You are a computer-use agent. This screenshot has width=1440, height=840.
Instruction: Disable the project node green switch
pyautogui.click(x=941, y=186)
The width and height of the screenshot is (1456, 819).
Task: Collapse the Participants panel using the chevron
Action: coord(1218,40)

- **Exercise prompt**
Repeat the whole listing, keeping every word exactly as it is.

- **Reply to the task**
You are a computer-use agent. This screenshot has width=1440, height=840.
Instruction: Disable the project node green switch
pyautogui.click(x=941, y=186)
The width and height of the screenshot is (1456, 819).
Task: Collapse the Participants panel using the chevron
Action: coord(1218,40)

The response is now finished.